*** Working data ***

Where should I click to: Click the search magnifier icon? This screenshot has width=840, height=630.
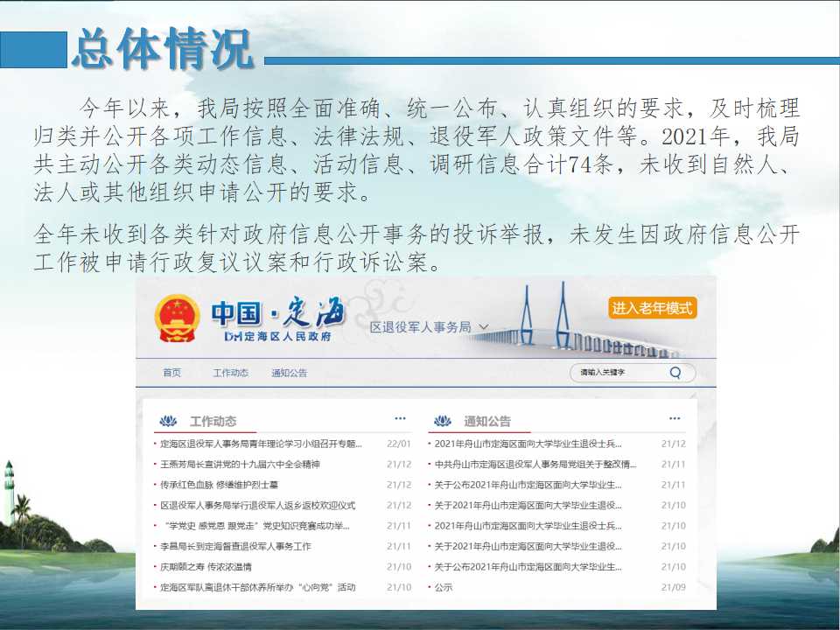[x=676, y=373]
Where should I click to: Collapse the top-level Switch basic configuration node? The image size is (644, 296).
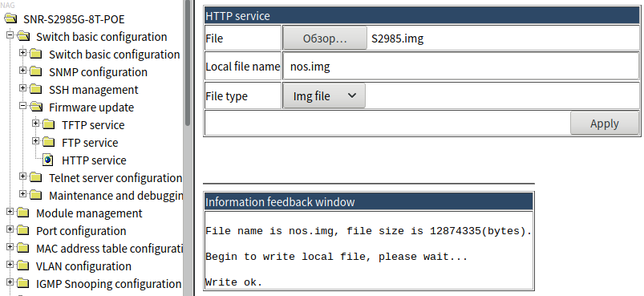click(10, 35)
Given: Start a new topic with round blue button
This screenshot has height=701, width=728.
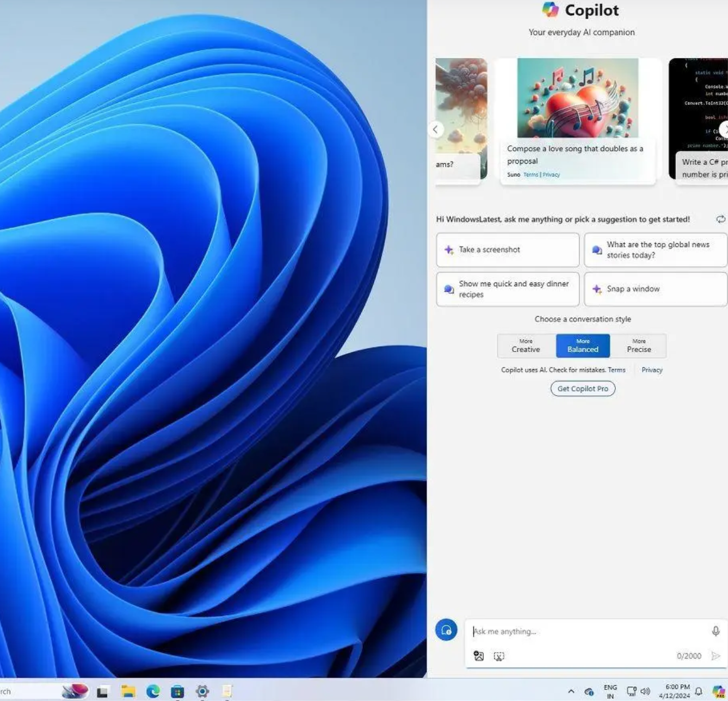Looking at the screenshot, I should (x=446, y=630).
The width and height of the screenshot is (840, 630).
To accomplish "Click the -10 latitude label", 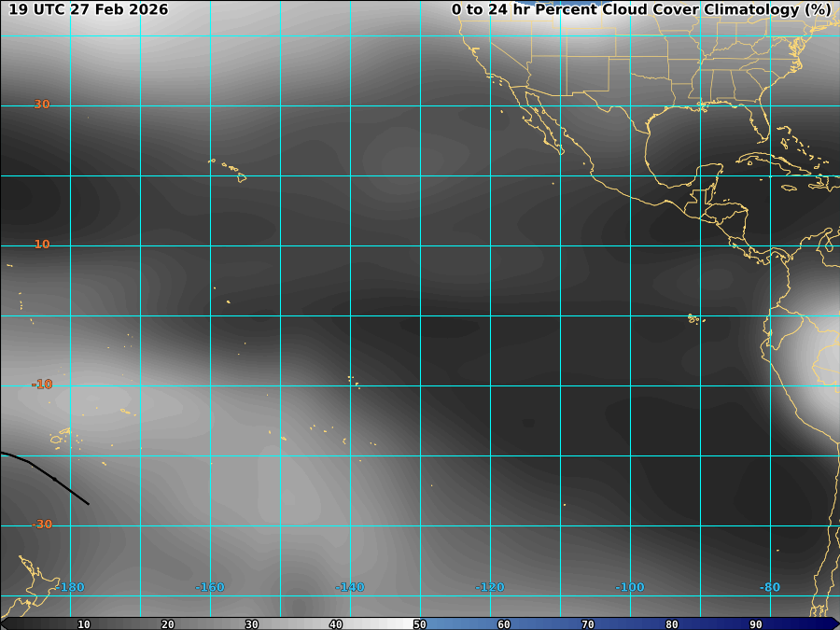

***

• _Problem details_
From the material above, output every line exactly as written, dropping any picture.

• _Answer section_
Where should I click to: Click the search magnifier icon? This screenshot has width=840, height=630.
[x=676, y=373]
Where should I click to: Collapse the top-level Switch basic configuration node? The image size is (644, 296).
click(10, 35)
Given: Start a new topic with round blue button
This screenshot has height=701, width=728.
Looking at the screenshot, I should (x=446, y=630).
The width and height of the screenshot is (840, 630).
To accomplish "Click the -10 latitude label", 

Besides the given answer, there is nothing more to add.